▶ [Problem] Locate the line that contains "网站地图 (49, 2394)". Copy it and every following line through the end of the records, exactly, and include nothing else.

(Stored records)

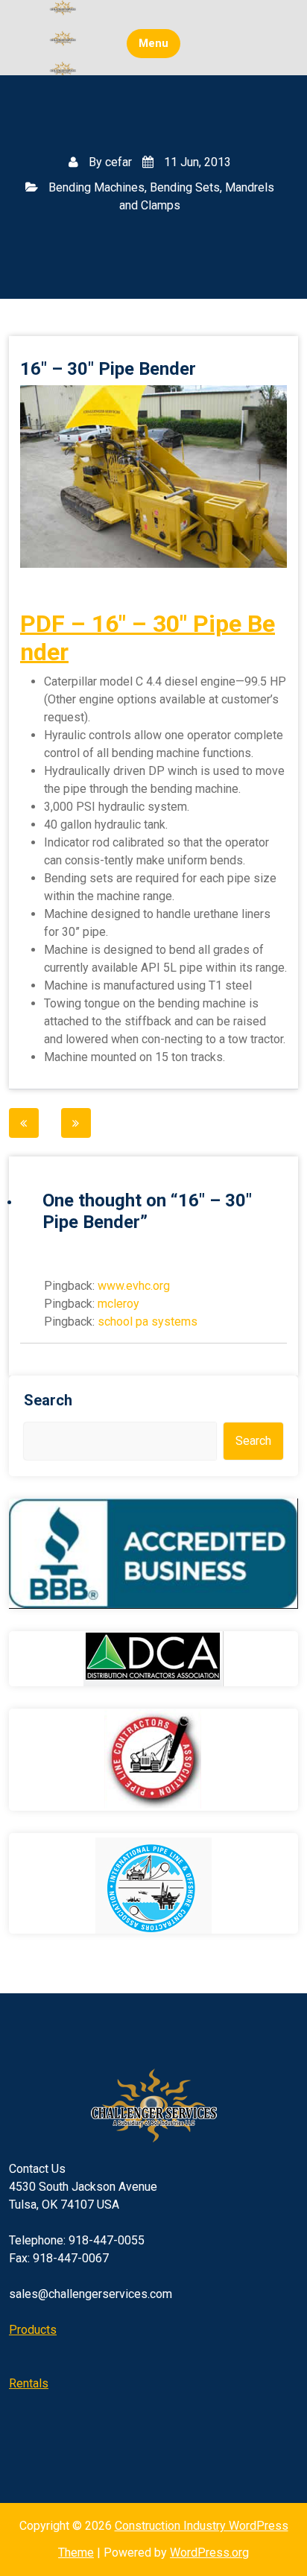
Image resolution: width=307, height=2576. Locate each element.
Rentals (28, 2383)
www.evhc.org (134, 1286)
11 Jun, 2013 (196, 162)
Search (48, 1400)
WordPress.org (209, 2552)
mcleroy (118, 1304)
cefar (118, 162)
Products (33, 2330)
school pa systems (147, 1321)
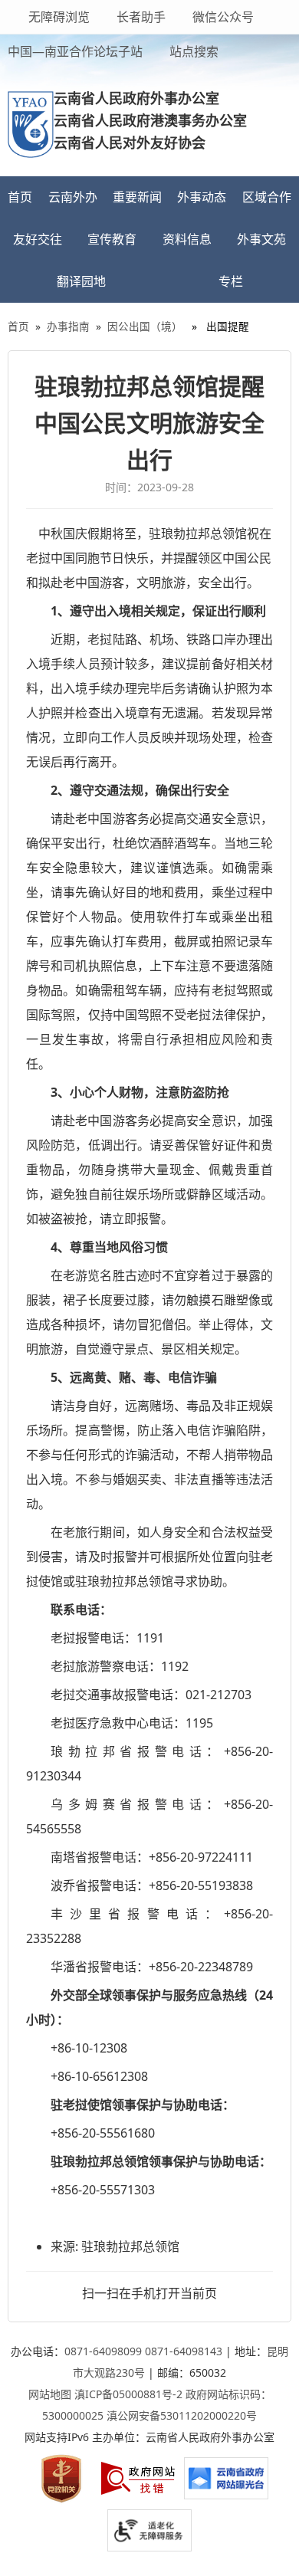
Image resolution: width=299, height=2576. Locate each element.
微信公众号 (221, 16)
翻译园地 (81, 281)
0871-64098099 (103, 2351)
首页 (20, 197)
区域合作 (266, 197)
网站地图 (49, 2394)
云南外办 (72, 197)
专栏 (231, 281)
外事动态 (201, 197)
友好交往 (37, 239)
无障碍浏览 (59, 16)
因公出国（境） (144, 326)
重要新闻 (137, 197)
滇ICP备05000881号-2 (128, 2394)
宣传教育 (111, 239)
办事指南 (68, 326)
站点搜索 (192, 51)
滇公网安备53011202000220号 (182, 2415)
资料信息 (187, 239)
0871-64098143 (183, 2351)
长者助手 (139, 16)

▶ [Response to the exercise]
网站地图 (49, 2394)
云南外办 (72, 197)
专栏 (231, 281)
外事动态 (201, 197)
友好交往 (37, 239)
无障碍浏览 (59, 16)
因公出国（境） (144, 326)
重要新闻 (137, 197)
滇ICP备05000881号-2 (128, 2394)
宣传教育 (111, 239)
办事指南 (68, 326)
站点搜索 (192, 51)
滇公网安备53011202000220号 (182, 2415)
资料信息 (187, 239)
0871-64098143 (183, 2351)
长者助手 (139, 16)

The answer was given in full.